Le président de la Commission européenne Jean-Claude Juncker a indiqué que si une extension des discussions était demandée, «nul en Europe ne s’y opposerait».

Voilà qui va peut-être faire bouger les lignes. Alors que le Brexit approche et sera effectif le 29 mars, le Parlement anglais n’a toujours pas validé l’accord passé entre son gouvernement et l’Union européenne en ce qui concerne les modalités de départ. L’impasse est même totale et fait craindre de plus en plus un «no deal». À moins que...

Dans une interview au Stuttgarter Zeitung, Jean-Claude Juncker a en tout cas tendu une perche aux Britanniques.

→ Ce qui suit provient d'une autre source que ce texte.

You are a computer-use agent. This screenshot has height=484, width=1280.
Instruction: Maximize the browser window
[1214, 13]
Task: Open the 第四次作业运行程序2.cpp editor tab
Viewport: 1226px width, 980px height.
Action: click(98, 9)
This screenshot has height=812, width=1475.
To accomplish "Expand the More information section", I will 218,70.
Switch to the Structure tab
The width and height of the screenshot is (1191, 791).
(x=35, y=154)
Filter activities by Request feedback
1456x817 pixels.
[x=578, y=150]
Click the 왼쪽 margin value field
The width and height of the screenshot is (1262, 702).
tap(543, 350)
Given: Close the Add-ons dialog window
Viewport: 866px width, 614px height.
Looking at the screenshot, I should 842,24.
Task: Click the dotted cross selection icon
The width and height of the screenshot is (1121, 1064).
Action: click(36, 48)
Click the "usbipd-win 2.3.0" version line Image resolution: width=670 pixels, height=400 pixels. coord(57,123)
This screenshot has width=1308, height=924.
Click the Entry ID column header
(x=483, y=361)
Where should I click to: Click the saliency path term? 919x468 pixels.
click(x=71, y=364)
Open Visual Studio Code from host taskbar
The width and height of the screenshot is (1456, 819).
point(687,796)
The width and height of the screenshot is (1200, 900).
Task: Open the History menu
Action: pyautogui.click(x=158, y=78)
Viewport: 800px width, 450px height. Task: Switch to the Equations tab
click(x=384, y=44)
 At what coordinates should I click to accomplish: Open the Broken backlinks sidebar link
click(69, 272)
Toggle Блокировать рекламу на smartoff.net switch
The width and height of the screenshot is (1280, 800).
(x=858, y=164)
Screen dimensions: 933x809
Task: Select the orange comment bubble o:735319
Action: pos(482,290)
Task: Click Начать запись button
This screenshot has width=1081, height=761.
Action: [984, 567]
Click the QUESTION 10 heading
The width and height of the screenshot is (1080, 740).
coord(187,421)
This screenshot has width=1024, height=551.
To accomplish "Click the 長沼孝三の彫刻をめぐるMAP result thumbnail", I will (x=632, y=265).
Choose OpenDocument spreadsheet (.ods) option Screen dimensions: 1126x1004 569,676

Le président de la Commission européenne indique en effet que si une demande est faite pour prolonger les discussions sur l’accord de Brexit, «nul en Europe ne s’y opposerait». Le président a cependant indiqué n’avoir aucun calendrier à l’esprit. À l’heure actuelle, de plus, aucune demande en ce sens n’a encore été formulée.

Le Labour se divise

Mais chaque jour ou presque apporte du neuf, d’un côté ou de l’autre de la Manche. Lundi, sept députés du Labour ont ainsi quitté les rangs de leur parti pour siéger dans un groupe distinct baptisé «The Independent Group». Ils concrétisent ainsi leurs critiques à l’égard du leader travailliste Jeremy Corbyn, à qui ils reprochent notamment son refus de prendre la tête du mouvement qui réclame un nouveau référendum sur le départ de l’UE. 

Cette désertion révèle les profondes fractures au sein du Labour. Et fait les affaires de la Première ministre Theresa May, puisque les sept députés concernés pourront désormais voter sans avoir à observer de consignes. Elle s’en frotte les mains à 10 jours d’un nouveau vote sur le Brexit au Parlement londonien.